◆ Given problem ◆
Print the material between the line holding "The width and height of the screenshot is (488, 397)." and the line holding "Looking at the screenshot, I should coord(6,147).", inclusive, reproducing each line unchanged.

◆ Materials provided ◆

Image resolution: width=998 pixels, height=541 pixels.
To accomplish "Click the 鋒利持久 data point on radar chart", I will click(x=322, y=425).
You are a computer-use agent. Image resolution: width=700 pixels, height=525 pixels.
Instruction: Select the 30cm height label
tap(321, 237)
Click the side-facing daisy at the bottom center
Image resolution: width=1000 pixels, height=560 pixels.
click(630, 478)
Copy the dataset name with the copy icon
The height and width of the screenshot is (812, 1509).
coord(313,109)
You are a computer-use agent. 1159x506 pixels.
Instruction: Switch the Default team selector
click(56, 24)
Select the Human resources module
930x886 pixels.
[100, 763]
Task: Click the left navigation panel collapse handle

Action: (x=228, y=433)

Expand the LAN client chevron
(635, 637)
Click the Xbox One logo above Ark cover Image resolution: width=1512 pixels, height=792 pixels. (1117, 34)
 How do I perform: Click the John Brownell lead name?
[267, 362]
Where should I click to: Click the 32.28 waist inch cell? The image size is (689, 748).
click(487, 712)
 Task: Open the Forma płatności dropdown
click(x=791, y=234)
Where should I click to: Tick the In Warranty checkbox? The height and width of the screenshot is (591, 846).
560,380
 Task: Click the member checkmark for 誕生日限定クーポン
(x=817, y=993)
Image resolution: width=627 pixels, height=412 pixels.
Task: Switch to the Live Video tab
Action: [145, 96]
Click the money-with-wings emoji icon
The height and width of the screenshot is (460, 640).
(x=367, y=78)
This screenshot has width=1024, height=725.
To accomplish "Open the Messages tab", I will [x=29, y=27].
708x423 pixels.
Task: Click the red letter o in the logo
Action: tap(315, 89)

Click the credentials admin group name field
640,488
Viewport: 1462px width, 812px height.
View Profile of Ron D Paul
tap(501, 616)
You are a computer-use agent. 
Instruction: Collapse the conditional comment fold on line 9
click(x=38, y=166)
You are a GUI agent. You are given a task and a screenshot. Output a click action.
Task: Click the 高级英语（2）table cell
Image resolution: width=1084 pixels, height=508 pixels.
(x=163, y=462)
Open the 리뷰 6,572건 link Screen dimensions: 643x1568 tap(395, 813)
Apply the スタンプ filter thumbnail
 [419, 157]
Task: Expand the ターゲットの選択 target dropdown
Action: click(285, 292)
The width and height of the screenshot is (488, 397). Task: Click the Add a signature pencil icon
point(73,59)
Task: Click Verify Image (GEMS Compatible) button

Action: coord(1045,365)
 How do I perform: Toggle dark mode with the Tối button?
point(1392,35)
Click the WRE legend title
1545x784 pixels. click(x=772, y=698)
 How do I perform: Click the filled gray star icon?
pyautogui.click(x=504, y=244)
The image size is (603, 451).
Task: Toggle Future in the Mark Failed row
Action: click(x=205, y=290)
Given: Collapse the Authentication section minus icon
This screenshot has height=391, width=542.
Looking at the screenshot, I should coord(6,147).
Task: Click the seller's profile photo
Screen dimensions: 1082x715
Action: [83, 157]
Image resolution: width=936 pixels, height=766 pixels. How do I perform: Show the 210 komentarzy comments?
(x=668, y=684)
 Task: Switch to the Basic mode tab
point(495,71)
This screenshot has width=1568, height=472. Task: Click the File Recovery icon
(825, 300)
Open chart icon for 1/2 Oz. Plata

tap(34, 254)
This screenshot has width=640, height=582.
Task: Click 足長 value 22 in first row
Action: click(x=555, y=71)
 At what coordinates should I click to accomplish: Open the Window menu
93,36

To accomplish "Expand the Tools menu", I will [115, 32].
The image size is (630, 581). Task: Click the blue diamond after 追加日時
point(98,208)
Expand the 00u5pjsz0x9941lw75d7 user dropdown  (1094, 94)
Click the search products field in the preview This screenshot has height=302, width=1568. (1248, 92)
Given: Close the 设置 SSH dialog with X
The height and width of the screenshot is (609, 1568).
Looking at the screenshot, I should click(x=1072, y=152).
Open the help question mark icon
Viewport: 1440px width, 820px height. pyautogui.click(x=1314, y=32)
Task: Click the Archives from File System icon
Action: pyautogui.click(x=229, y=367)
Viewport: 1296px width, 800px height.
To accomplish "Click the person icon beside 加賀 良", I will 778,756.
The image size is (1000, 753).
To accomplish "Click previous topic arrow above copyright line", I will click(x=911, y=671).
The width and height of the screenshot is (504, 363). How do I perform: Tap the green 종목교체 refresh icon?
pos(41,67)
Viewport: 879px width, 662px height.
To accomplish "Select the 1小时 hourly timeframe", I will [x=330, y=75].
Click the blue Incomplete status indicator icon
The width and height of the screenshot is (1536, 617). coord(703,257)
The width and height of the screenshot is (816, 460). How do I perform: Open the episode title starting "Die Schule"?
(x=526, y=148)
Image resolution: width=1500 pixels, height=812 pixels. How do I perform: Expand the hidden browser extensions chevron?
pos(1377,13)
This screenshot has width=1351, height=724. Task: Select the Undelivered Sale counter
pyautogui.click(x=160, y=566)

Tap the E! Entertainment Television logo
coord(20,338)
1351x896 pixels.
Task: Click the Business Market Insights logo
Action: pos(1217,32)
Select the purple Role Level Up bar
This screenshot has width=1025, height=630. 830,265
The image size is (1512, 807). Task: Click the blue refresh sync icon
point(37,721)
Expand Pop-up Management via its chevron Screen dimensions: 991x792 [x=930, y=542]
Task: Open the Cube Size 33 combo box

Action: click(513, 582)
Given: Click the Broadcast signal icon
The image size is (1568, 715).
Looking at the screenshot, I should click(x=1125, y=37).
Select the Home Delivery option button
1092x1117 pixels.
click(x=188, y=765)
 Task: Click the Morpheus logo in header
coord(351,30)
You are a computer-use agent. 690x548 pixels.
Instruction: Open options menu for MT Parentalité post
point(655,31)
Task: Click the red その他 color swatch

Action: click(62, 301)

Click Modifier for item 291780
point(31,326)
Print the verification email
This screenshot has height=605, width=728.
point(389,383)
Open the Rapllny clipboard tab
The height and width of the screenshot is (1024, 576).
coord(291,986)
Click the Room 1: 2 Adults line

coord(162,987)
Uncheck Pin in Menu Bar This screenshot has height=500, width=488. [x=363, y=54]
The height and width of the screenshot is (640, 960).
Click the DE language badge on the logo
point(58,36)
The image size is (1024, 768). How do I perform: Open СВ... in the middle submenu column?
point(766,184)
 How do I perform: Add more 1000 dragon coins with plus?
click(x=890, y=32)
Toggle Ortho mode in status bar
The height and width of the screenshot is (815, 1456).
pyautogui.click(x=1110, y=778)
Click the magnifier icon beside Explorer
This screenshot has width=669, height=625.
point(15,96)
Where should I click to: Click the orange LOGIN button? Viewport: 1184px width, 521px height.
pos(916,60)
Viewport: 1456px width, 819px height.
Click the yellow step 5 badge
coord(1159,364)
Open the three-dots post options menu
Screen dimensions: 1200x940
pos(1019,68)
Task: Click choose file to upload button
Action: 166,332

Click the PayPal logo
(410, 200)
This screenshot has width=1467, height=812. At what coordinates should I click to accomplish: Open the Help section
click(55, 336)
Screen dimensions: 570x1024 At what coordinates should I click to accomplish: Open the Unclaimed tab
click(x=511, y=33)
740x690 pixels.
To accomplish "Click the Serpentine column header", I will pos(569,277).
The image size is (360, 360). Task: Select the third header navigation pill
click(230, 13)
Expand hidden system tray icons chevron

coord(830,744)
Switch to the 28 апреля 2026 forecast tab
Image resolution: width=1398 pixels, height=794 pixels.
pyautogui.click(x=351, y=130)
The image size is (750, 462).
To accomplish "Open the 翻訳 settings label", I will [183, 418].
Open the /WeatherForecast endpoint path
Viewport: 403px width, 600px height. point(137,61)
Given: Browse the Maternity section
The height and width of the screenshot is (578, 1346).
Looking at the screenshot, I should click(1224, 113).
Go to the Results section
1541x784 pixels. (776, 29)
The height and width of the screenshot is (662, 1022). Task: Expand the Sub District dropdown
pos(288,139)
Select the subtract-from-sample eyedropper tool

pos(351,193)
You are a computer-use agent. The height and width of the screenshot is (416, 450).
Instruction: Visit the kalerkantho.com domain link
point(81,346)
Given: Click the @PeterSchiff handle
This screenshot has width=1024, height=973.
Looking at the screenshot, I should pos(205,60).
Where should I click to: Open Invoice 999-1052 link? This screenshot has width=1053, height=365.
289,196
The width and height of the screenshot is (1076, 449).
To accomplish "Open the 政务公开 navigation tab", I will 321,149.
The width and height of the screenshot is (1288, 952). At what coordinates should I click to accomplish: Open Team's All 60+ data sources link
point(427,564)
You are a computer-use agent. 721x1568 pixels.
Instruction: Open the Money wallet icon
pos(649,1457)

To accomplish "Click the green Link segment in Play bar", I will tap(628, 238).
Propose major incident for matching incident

◆ Final result ◆
The width and height of the screenshot is (488, 397). Task: Click the Add a signature pencil icon
point(73,59)
Task: Click Verify Image (GEMS Compatible) button

Action: coord(1045,365)
 How do I perform: Toggle dark mode with the Tối button?
point(1392,35)
Click the WRE legend title
1545x784 pixels. click(x=772, y=698)
 How do I perform: Click the filled gray star icon?
pyautogui.click(x=504, y=244)
The image size is (603, 451).
Task: Toggle Future in the Mark Failed row
Action: click(x=205, y=290)
Given: Collapse the Authentication section minus icon
This screenshot has height=391, width=542.
Looking at the screenshot, I should coord(6,147).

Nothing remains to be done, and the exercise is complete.